Chères collègues, chers collègues,

Aujourd’hui 15 avril, et alors que nous venons de décider de poursuivre la grève jusqu’au 24 avril, je me permets d’écrire un message personnel —  à titre, bien sûr, de responsable du comité d’information interne depuis le début de cette grève mais aussi, et peut-être avant tout, à titre de jeune professeure au Département de sciences des religions.

Uqamienne, je le suis depuis 1992. Professeure à l’UQAM, depuis juin 2007.

Étudiante, j’ai fait la grève de 2000. Professeure, j’aurai fait celle de 2009. La dernière, je l’espère.

En tant que responsable de comité de grève, je suis… fatiguée; en tant que professeure et chercheure, inquiète. Parce que le moins que l’on puisse dire, c’est qu’elle est longue, cette grève.

Il est long, le délai qu’on nous impose avant de nous soumettre une véritable offre en vue d’un contrat de travail.

Il est long, le temps passé loin de mes étudiants et étudiantes: ceux et celles du baccalauréat, mais aussi ceux et celles qui venaient tout juste de commencer leur maîtrise avec moi.

Il est long, le temps écoulé depuis que j’ai jeté un œil sur mes recherches, pourtant essentielles à mon dossier de permanence; longues, les semaines de silence loin de toute occupation autre que celle de «faire la grève».

Car c’est bel et bien ce dont il s’agit: depuis plus de cinq semaines, certes, nous sommes en grève; mais, avant tout, nous faisons la grève. Nous la faisons par nos actions, nos slogans, nos piquets dans le froid, nos lettres ouvertes, nos votes, nos vidéos, nos conversations familiales et amicales consacrées à expliquer ce qu’il en est. Nous la faisons aussi par nos ratés, nos incertitudes, nos idées contradictoires.

Nous faisons la grève.

Depuis cinq semaines, je fais la grève. Par conséquent, je ne fais rien de cette tâche professorale dans laquelle je commençais à peine à me sentir à mon aise cette année. J’ai découvert la solidarité — celle des collègues et celle des étudiantes et étudiants, entre autres — et j’ai découvert la bêtise: celle d’une administration dont on ne sait plus si elle contrôle encore quoi que ce soit, celle d’un gouvernement qui refuse de reconnaître à sa juste valeur une énorme partie de l’enseignement supérieur dispensé au Québec en français.
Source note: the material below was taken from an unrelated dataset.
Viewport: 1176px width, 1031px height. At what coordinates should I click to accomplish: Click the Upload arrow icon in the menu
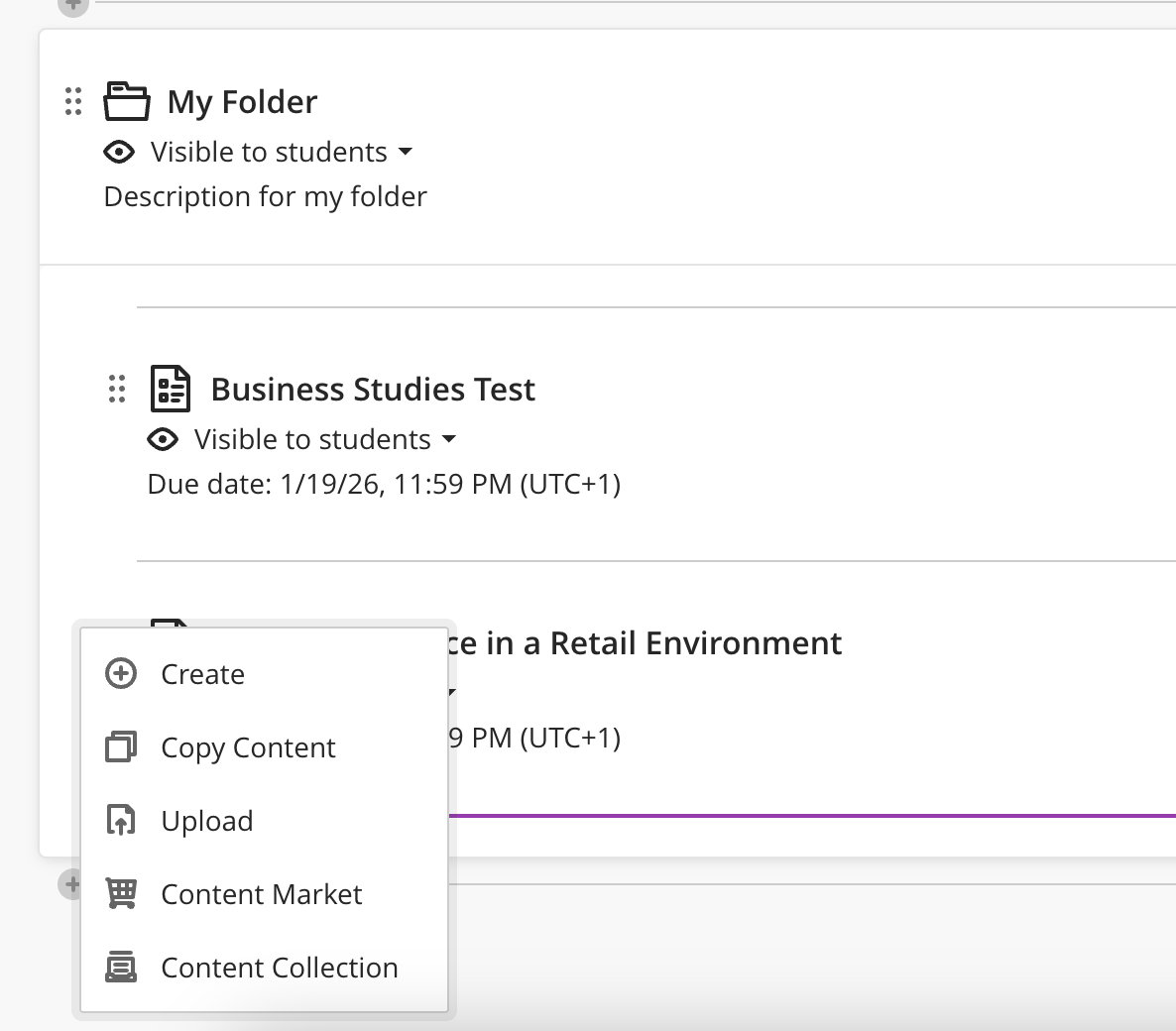point(119,820)
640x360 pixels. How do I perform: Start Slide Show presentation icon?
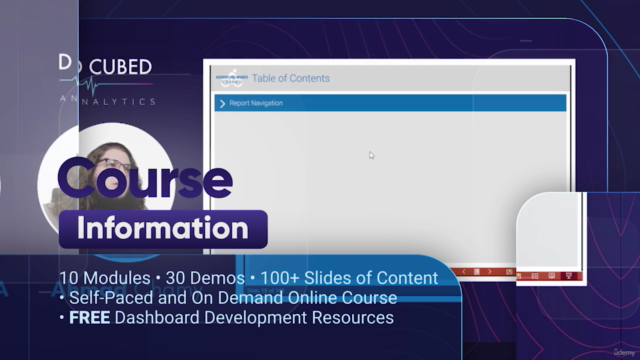[x=569, y=276]
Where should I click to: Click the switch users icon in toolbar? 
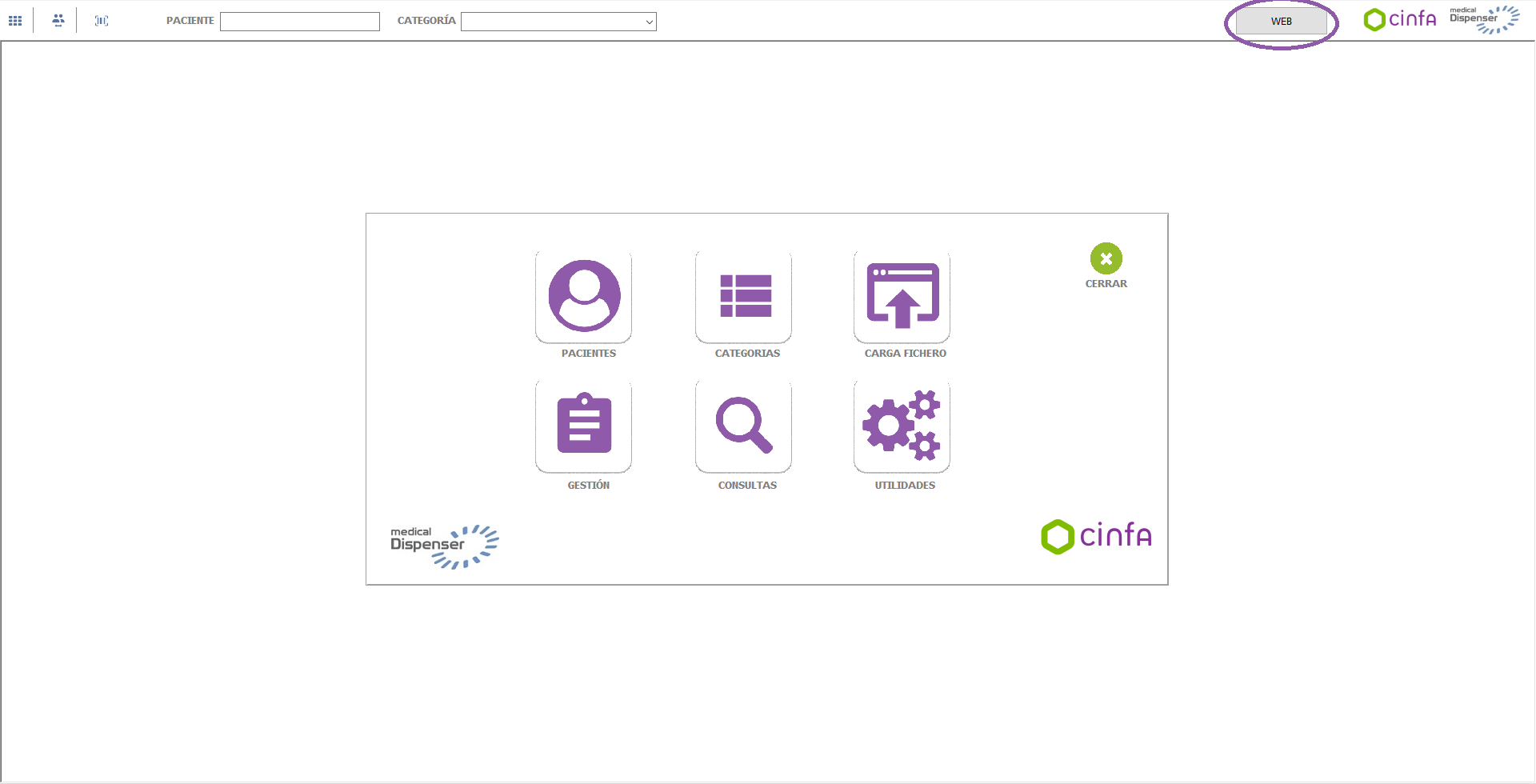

Mais je sais que nous faisons quelque chose. Ainsi la grève se conjugue comme  tout ce qui fait écho — faire la paix, faire la guerre, faire l’amour — et aussi comme cette belle expression (peut-être un peu trop calquée sur l’anglais, mais belle) que nous utilisons dans ma discipline: faire du sens. To make sense, à la fois «dire raisonnable» («avoir du bon sens») et «faire exister le sens». Faire la grève, c’est les deux.

Que cela signifie aussi ne rien faire de nos tâches professorales, soit: si je veux bien sûr retrouver le plus vite possible ma profession,  dans l’UQAM que j’aime, j’ai pourtant l’intime conviction que cette grève que je fais aujourd’hui sera l’un des gestes les plus cohérents — et les plus sensés  — de ma carrière.

Merci à vous, chères et chers collègues, pour tout ce que vous faites.